BOISE — The water supply outlook for most of southwestern Idaho continues to improve with a series of snow and rain storms that have pounded the region in March and April.
March precipitation was 163 percent of normal in the Boise basin, according to the Natural Resources Conservation Service.
“This last bunch of storms we got kind of sealed the deal for us. It’s going to be a good irrigation season,” said Alan Newbill, chairman of the Pioneer Irrigation District’s board of directors.
The water supply situation in this part of the state improved dramatically from January to March 1. But it’s continued to improve since then and water supply managers now expect a normal water year for irrigators.
Reservoir storage on the Boise system was 107 percent of average and 64 percent of capacity on April 1, according to NRCS.
“I’m feeling a lot better than I was a month ago,” said Greg Curtis, water superintendent for the Nampa & Meridian Irrigation District, the Treasure Valley’s largest. “We were needing a couple more good storms and, lo and behold, we got them.”
Until the snow melts and the water is actually in the reservoirs, it’s hard to predict exactly how much water will be available this year, he added.

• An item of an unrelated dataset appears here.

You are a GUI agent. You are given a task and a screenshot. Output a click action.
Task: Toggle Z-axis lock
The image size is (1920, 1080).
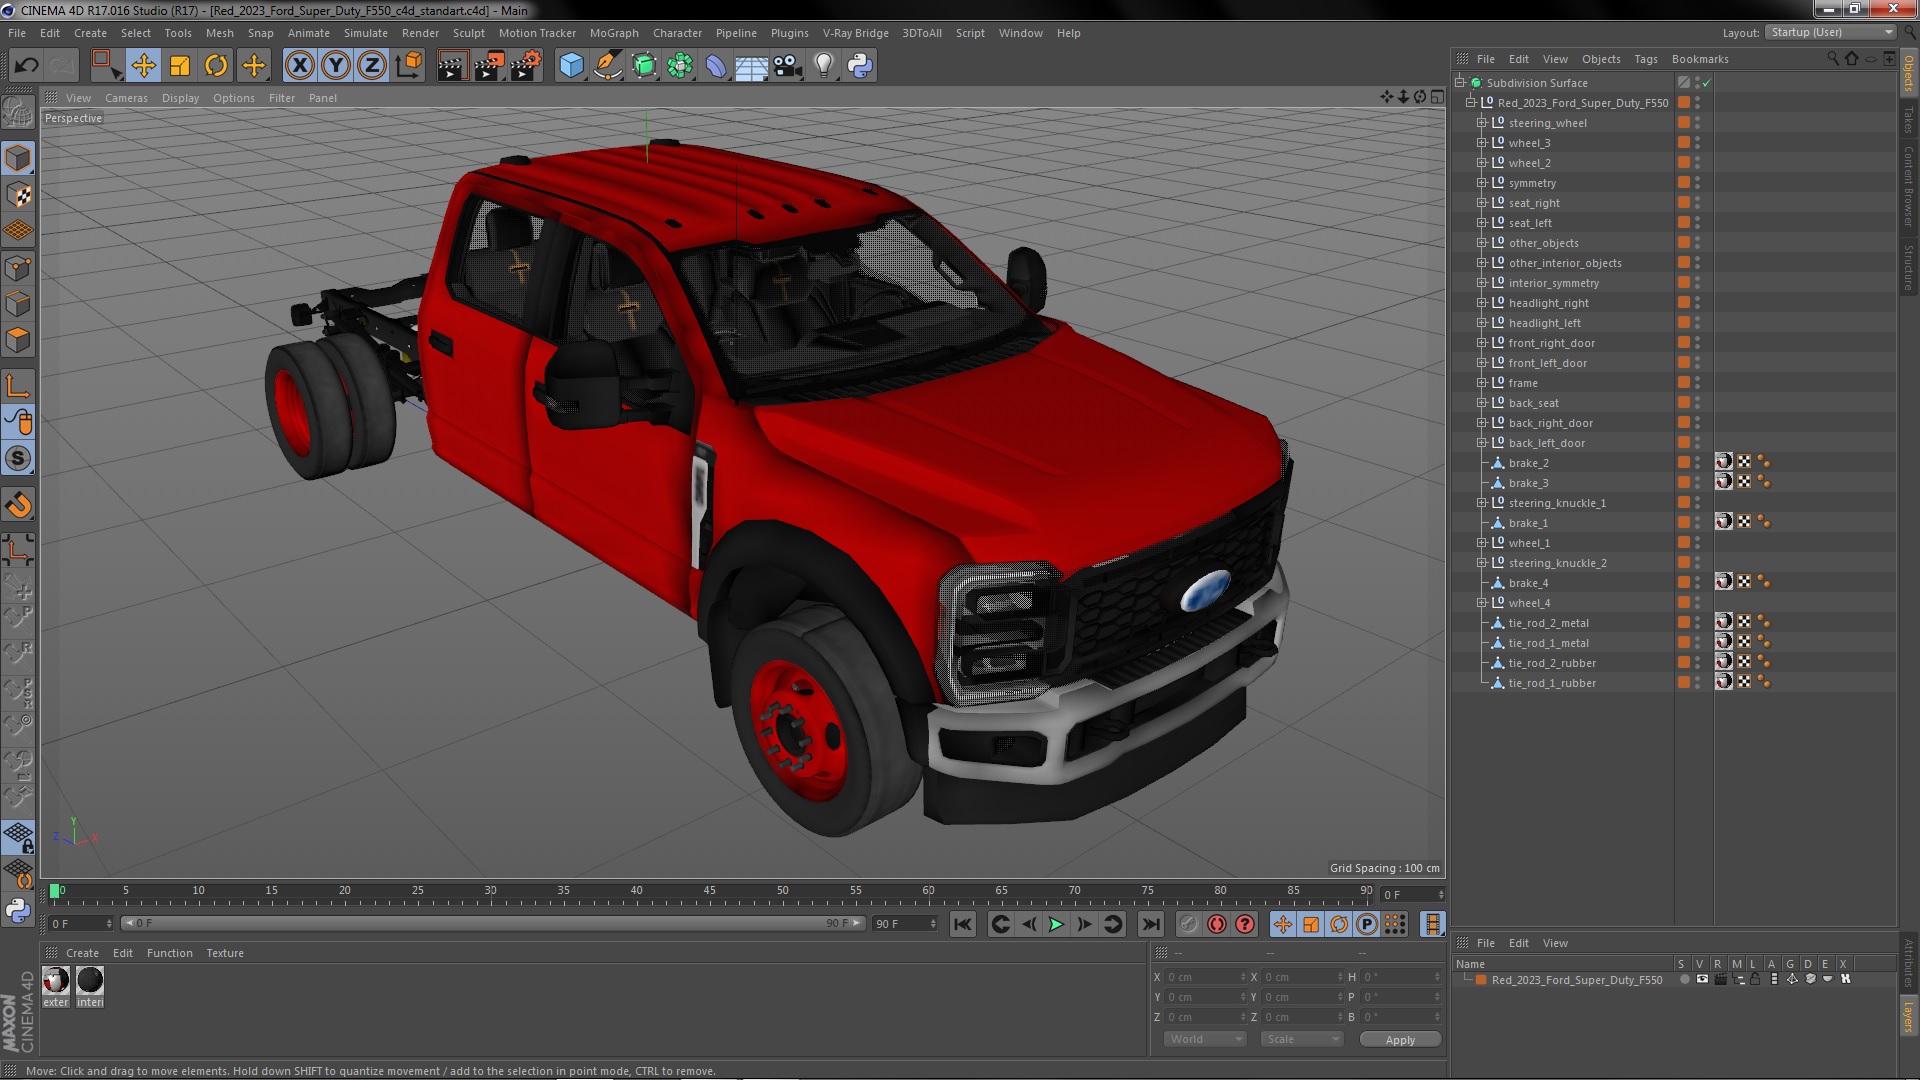pyautogui.click(x=371, y=66)
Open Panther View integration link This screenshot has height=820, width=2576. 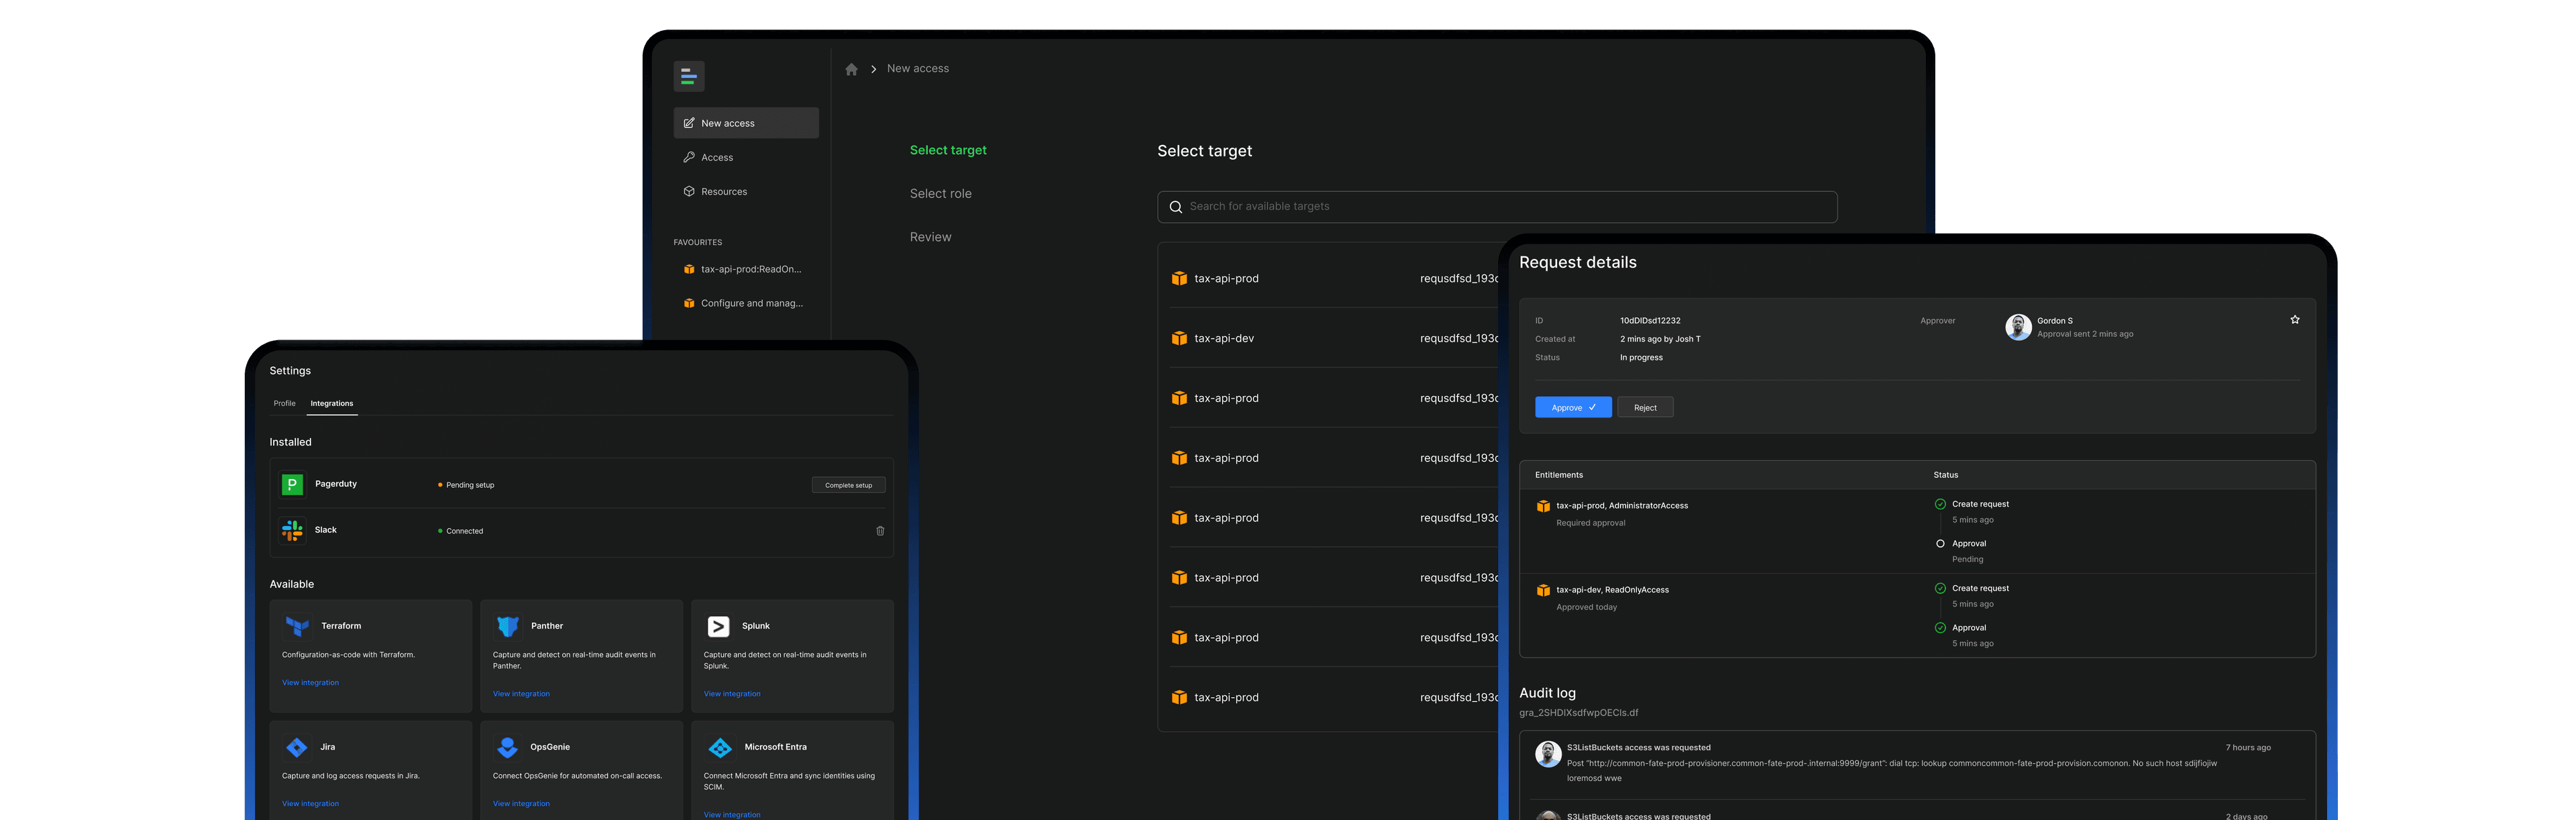point(521,694)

But given the current snowpack and reservoir situation, “It’s painting a much better picture than we had a month ago or even two weeks ago,” Curtis said. “It makes me a whole lot more optimistic that we can get a full season out of it.”

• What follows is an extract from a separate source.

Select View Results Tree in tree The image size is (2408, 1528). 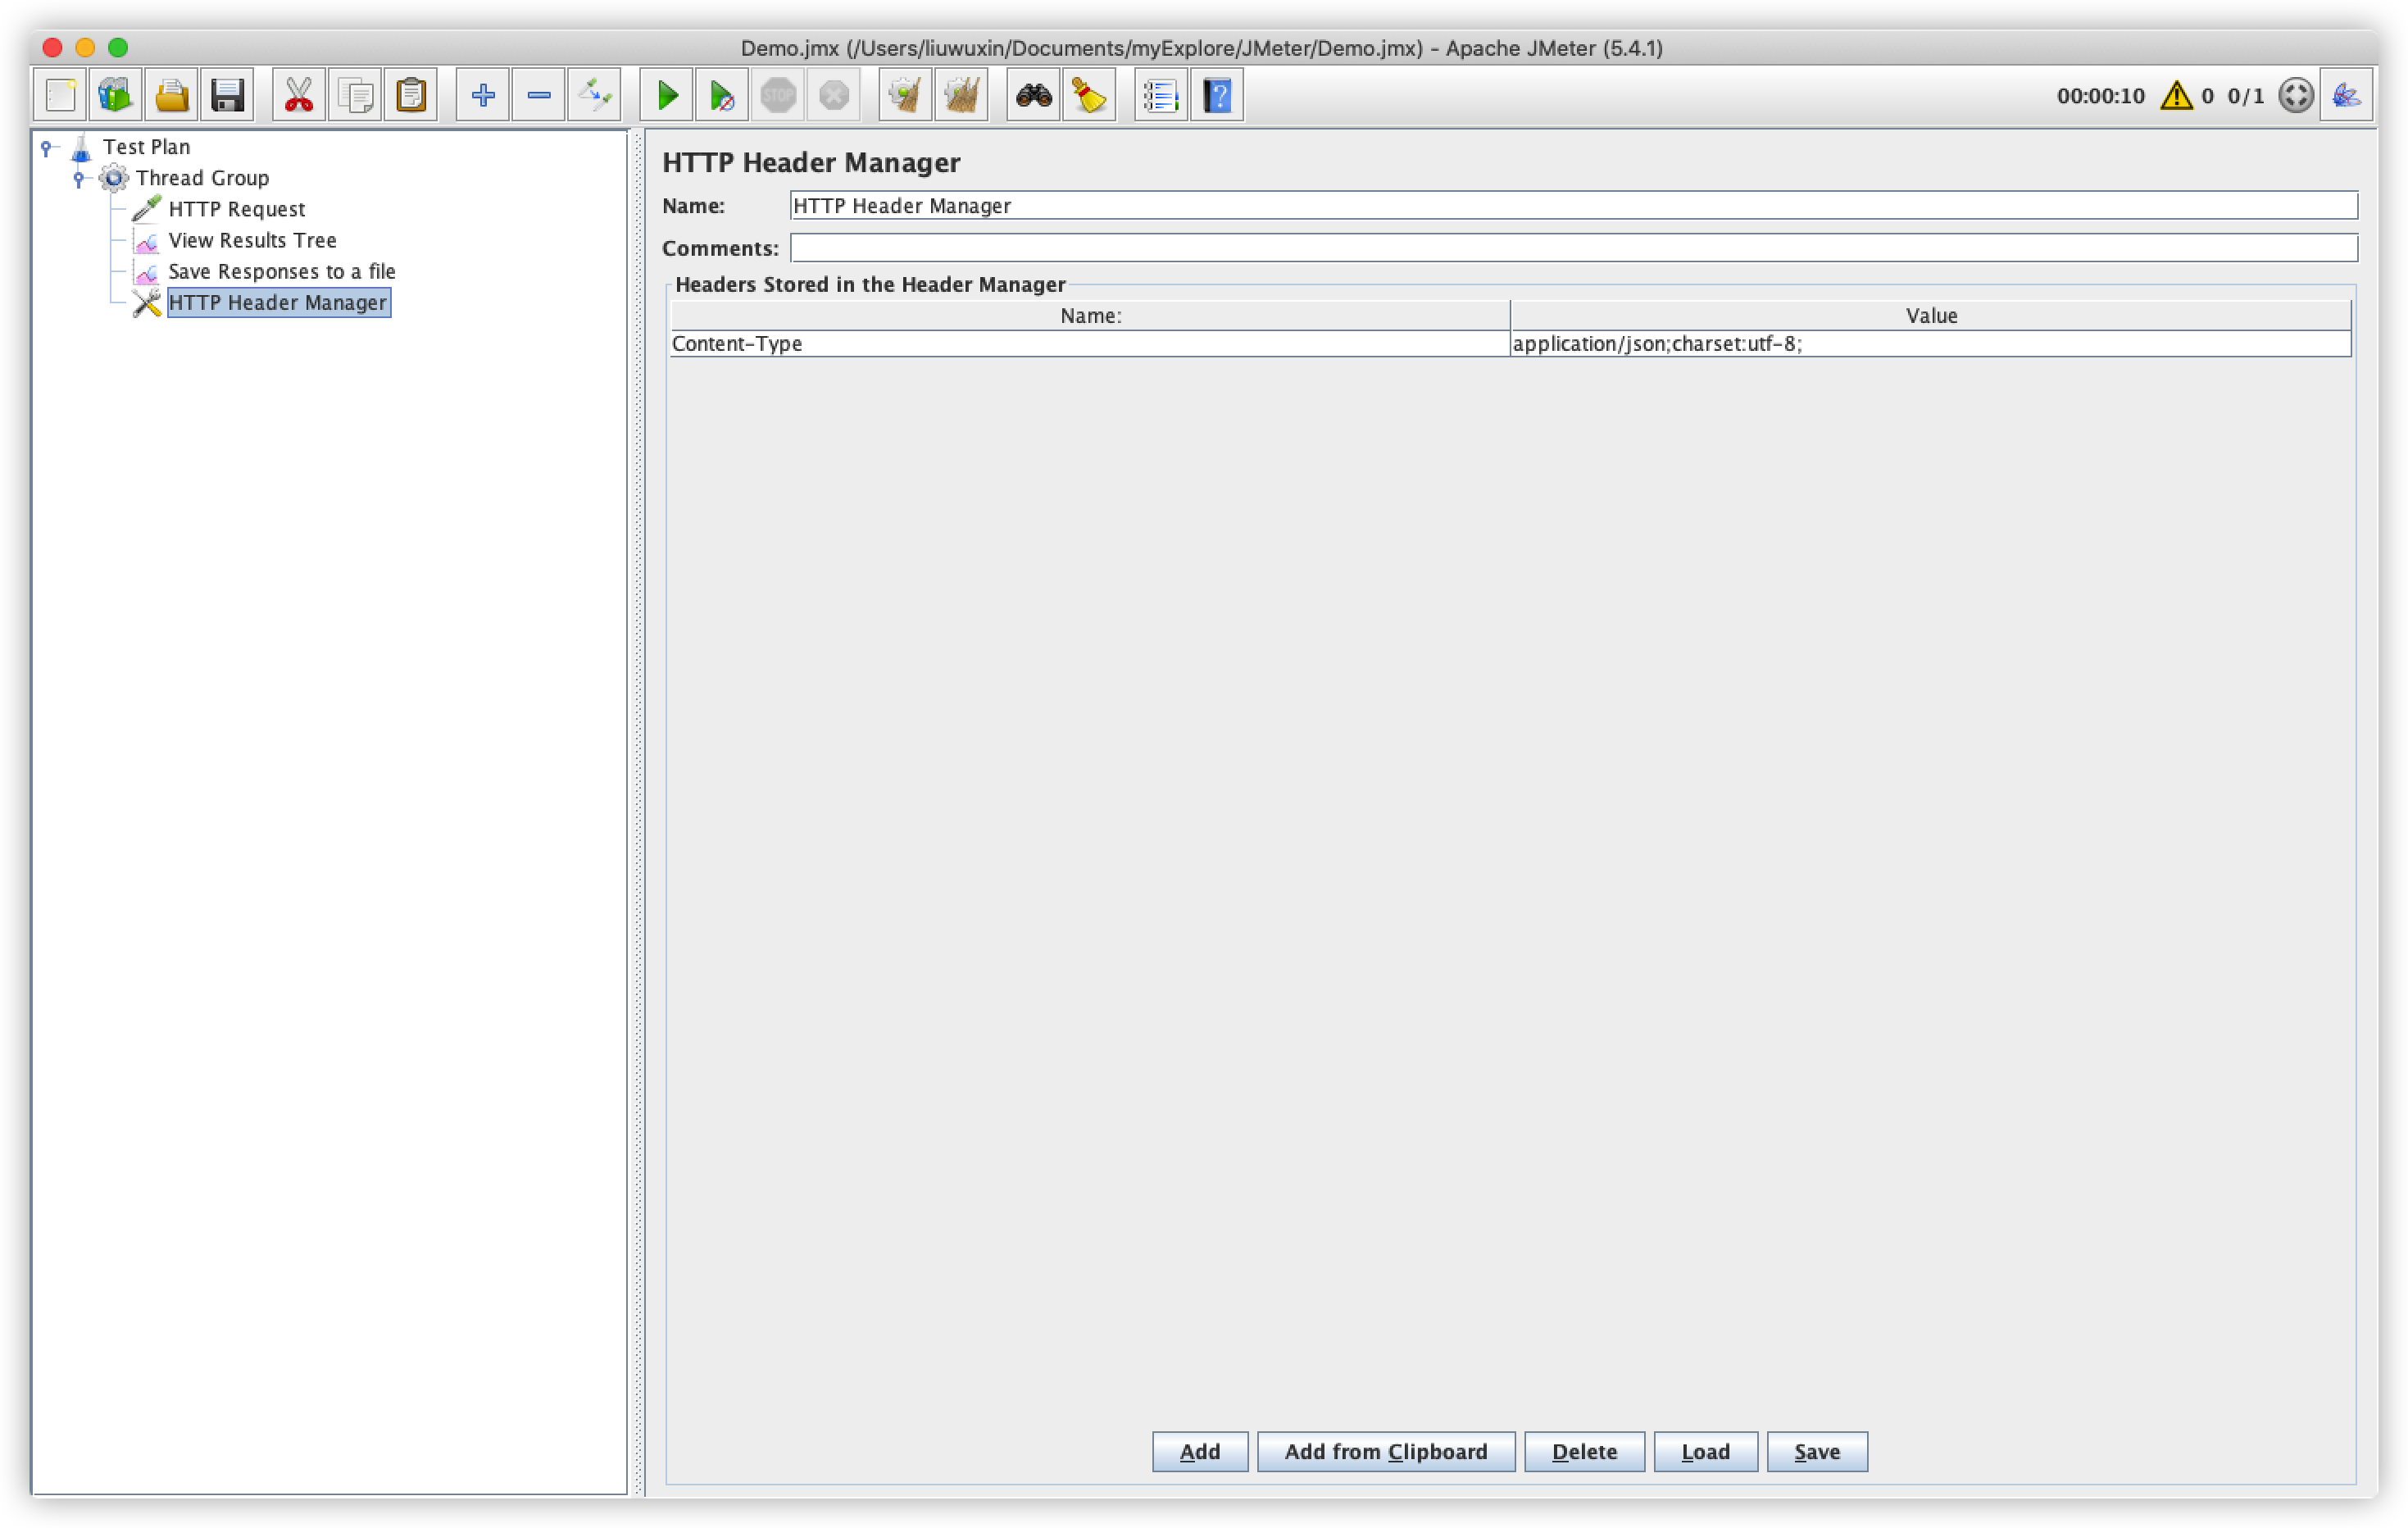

Many irrigation districts in the valley significantly reduced allotments and stopped delivering water about a month early last year to get by.

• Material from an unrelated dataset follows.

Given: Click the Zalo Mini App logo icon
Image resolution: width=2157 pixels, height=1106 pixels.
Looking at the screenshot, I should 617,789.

This year should be a different story, said Tim Page, project manager for the Boise Project Board of Control, which provides water to five irrigation districts in the valley.
“The last few storms we had really made a big difference,” he said. “I think we’re going to have a fairly close to normal irrigation season.”
Caldwell’s Tony Weitz was one of the farmers who had their annual water allotment reduced and their irrigation water shut off about a month early last year. That impacted some of his cropping decisions.
Weitz planted spring wheat in late February 2013 before he realized how dire the water situation was going to be. When he understood how bad it really was, “we just left the spring wheat we had planted without irrigation and used the water for the rest of our crops,” he said.
Weitz doesn’t expect to have to make those kinds of decisions this year.
“It’s a lot better now,” he said. “It should be pretty close to normal this year.”